C. Medication cart 700 Hall
The medication cart was observed with licensed practical nurse (LPN) #1 on 11/17/21, at 10:54 a.m., the following was observed;
-Levemir insulin pen, open, no date;
-Lispro insulin multidose vial, open no date, and no name on the vial, the label had been partially peeled off and the name and order were not visible;
-Lantus insulin pen, open, no date:
D. Medication room-Mountain Lodge
The medication room was reviewed with RN #1 on 11/17/21, at 10:30 a.m. The mediation refrigerator was observed. In the refrigerator was a multidose vial of tuberculin. The vial was one fourth full. It had no date on it to indicate when it was opened. RN #1 said it was used to perform two step tuberculosis skin tests on residents. She said it should have been dated when it was opened. RN #1 took the vial to dispose of it.
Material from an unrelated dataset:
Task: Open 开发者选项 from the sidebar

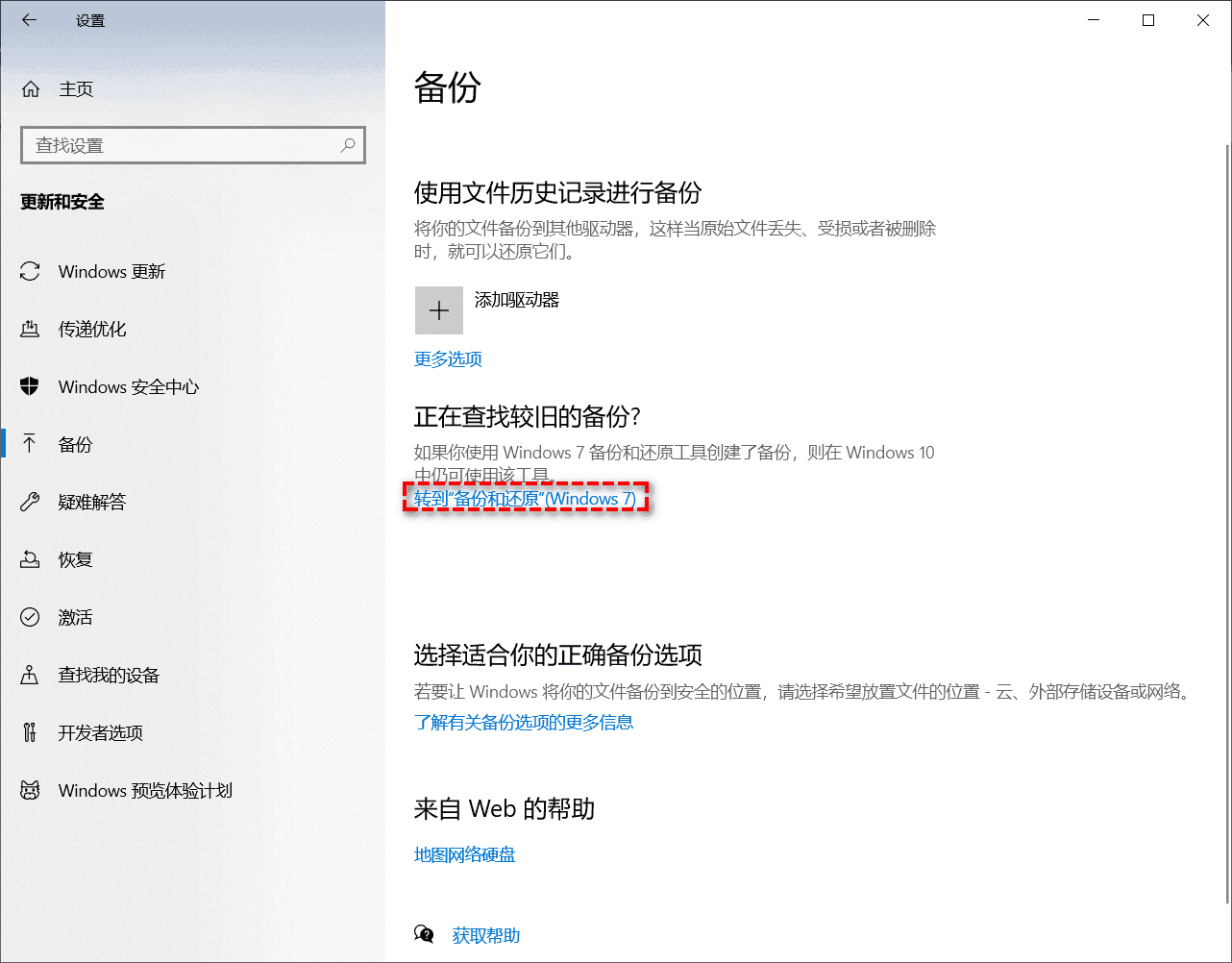Action: pos(100,733)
The medication refrigerator temperature log was observed. The log on the refrigerator was dated October 2021, the log indicated it was checked seven times in October, and was 42 degrees each time. There was no log for November. RN #1 said the refrigerator should be checked each day, (see DON interview below) but she did not know what the temperature should be. She provided a copy of the October log from the front of the refrigerator. No other documentation was provided for the month of November.
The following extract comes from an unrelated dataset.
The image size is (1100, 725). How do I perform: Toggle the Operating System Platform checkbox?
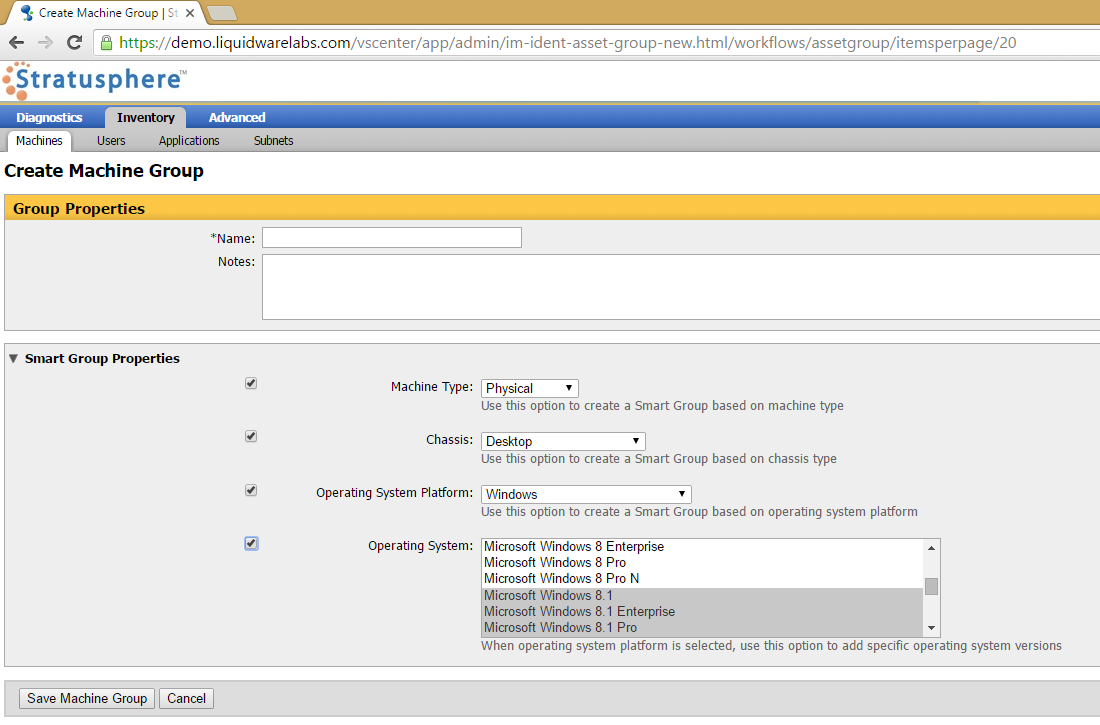251,490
E. Medication room-Meadows
The medication room as observed with RN #1 on 11/17/21, at 12:00 p.m. The medication refrigerator had a log on the front door. The log was dated November 2021. The log indicated the refrigerator temperature was checked on three days, 11/11/21, 11/12/21, 11/13/21 and was 40-42 degrees. There were no other temperature checks of the medication refrigerator on the log. RN #1 provided a copy of the log at that time.
F. DON interview
The DON was interviewed on 11/17/21, at 1:34 p.m. She said the licensed nurse should date insulin, multidose vials, eye drops and inhalers when opened. She said she thought insulin was good for only 28 days after it was opened. She was unsure of how long other multidose vials or eye and inhalers were good after opening. She was unsure if she had a list from the pharmacy regarding how long these medications were good after opening but she would investigate further.
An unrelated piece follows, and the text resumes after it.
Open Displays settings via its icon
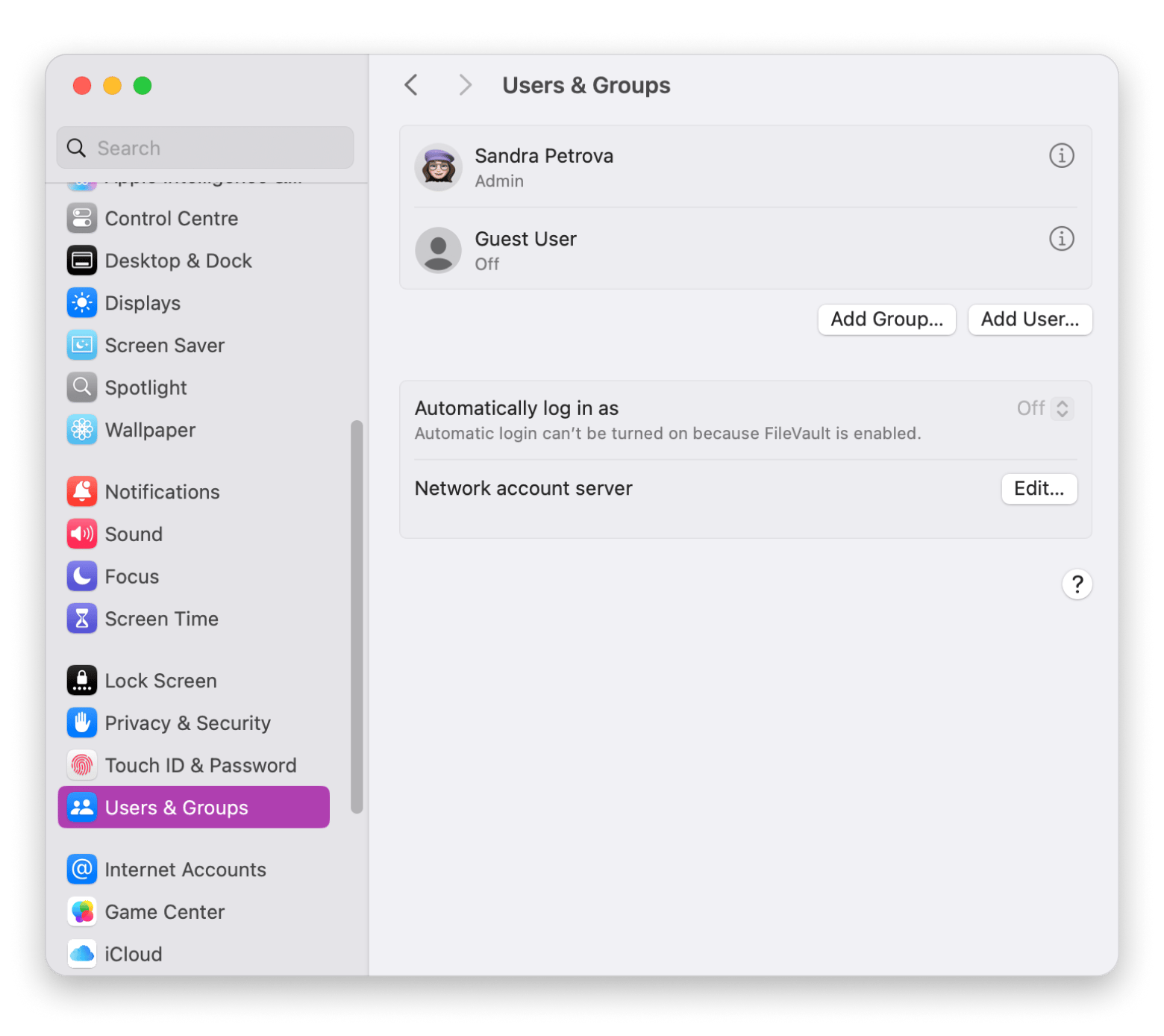1164x1036 pixels. tap(82, 303)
The DON said the night nurse should have checked the refrigerator temperatures every night. She said she did not know what temperature the medications needed to be kept at. The DON said the nurse should move the medications to another refrigerator if the temperature was not correct. However, she did not know what that temperature should be. It was not listed on the refrigerator log. The DON said it did not matter how long the refrigerator temperature had been outside the correct range for medications. The nurse should move them to another refrigerator.
The DON was interviewed again aon 11/18/21, at 10:07 a.m. She said the refrigerator temperature should be 36 to 46 degrees. The DON said the nurse should move the medications to another refrigerator if the temperature was not correct. However, she did not know what that temperature should be. It was not listed on the refrigerator log. The DON provided another copy of the temperature log for the Mountain Lodge medication refrigerator. This time the log was dated November 2021. The DON said the nurses accidently labeled it October instead of November and she had changed the month on it. The log was still missing temperature checks for 11/9/21, 11/10/21, 11/11/21, 11/14/21, and 11/15/21.
IV. Facility follow-up
On 11/18/21, at 10:06 a.m. the DON provided inservice education, dated 11/17/21, titled, Medication Acquisition, Receiving, Dispensing, Storage. The inservice had six signatures. It documented in pertinent part, refrigerators holding meds will be kept between 36 and 46 degrees fahrenheit. Check refrigerator temperatures daily. Log on log sheet.
There was no instruction for what to do with the medications if the temperature was outside the recommended range. Additionally, the inservice documented that eye drops, creams, over the counter medications and vials must be dated when opened and expiration dates circled.